In the dechroming step before oxidation one must first treat the tanned leathers with alkali (pH range from 6 to 8) so that the alkali may reach the deepest layers of the leather, creating a sufficient concentration and potentiality of (OH-) between the fibers.
Scanning Electron Microscopy (SEM) images confirm the fiber structure with limited disorientation. There is a decrease of chromium content within the fiber structure; at the end of dechroming it is likely to be untanned hide powder (Figure 1). EDXA is used to confirm qualitatively the decreasing chromium content in the fiber structure. The SEM photos also show that the limited disorientation of the fiber structure and implying there is a reduction in chromium amount in the fiber which is similar to previous study reported somewhere else .
Table 4 shows the total chromium content in the dechromed powder where SPL1: SPL2: SPL3 and SPL4 represent Sample 1, Sample 2, Sample 3, and Sample 4 respectively.
Extraction of protein concentrate is carried out by thermal treatment as per operating condition mentioned above (Table 3).
The gelatin solution was increased as the extraction temperature increased (Table 5).
The protein concentrate was analyzed for amino acid and compared with the soybean and wheat (Table 6).
This study demonstrates that high crude protein content of the leather residues shows that they can be employed as a protein addition in animal feed. A rise in the use of possible feed elements by processing industries will create to the growth of new feed. And the optimum dechroming rate of 94.82% is achieved after 48-hour oxidation time and by controlling the dechroming step a low level of chrome that could satisfy the requirements for poultry feed was achieved.
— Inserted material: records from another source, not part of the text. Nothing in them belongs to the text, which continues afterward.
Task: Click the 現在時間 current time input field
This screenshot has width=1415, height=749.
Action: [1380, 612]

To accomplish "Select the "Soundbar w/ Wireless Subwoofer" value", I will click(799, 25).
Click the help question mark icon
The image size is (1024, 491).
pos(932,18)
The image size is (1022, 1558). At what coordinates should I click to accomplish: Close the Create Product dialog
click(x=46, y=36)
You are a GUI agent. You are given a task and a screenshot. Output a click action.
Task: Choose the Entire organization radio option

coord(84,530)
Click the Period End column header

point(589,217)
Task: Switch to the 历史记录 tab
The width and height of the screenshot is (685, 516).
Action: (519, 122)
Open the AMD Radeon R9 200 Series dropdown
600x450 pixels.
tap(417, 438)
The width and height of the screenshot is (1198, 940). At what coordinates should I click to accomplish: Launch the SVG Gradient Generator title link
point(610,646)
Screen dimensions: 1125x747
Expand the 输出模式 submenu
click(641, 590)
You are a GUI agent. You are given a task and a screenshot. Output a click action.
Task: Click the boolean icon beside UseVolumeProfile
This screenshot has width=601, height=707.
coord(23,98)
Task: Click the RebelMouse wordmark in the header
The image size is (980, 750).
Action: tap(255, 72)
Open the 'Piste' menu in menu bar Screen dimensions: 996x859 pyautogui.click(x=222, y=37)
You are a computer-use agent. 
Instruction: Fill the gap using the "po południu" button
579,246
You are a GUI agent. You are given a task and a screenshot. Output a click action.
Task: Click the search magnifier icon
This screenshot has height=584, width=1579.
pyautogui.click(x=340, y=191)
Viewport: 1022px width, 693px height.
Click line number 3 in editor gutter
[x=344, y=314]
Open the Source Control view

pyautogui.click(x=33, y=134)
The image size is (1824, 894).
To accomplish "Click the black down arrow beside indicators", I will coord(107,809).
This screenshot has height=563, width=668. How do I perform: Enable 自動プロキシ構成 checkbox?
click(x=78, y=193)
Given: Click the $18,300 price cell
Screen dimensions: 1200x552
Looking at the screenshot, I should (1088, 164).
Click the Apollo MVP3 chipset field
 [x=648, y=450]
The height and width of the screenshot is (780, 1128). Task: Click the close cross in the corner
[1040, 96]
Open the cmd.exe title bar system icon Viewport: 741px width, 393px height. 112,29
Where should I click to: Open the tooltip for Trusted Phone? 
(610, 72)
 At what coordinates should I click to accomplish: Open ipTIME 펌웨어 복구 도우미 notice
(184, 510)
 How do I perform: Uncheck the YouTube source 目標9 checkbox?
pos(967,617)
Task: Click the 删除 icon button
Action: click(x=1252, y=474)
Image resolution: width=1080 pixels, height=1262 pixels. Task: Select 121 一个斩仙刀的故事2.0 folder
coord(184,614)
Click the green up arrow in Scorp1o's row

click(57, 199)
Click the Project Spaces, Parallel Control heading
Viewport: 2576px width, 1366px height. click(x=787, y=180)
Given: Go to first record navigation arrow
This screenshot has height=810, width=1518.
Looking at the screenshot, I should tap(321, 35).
Tannery solid waste is however a potentially very vital source of protein once dechromed. Dechroming rate is 94.82% in the sample four after forty-eight hour of oxidation time. Dechroming can be controlled to produce a final product with a low level of chromium and satisfies the requirement for poultry feed. The total chromium content in the dechromed powder is 5.4 mg/kg and satisfactory for the poultry feed requirement. The Essential amino acids concentration in isolated protein is greater than the usual poultry feeds of soybean and wheats. The chemicals used in this vital process do not impinge of the final quality of the product. The sample four dechromed powder gave 57% w/w gelatin solution in the 85-95 °C temperature range.
This study shows how a waste can be changed to a valuable product by adopting a sustainable approach. Further research would needs to be undertaken into these by-products with the aim of establishing their value for a wide range of animal feed.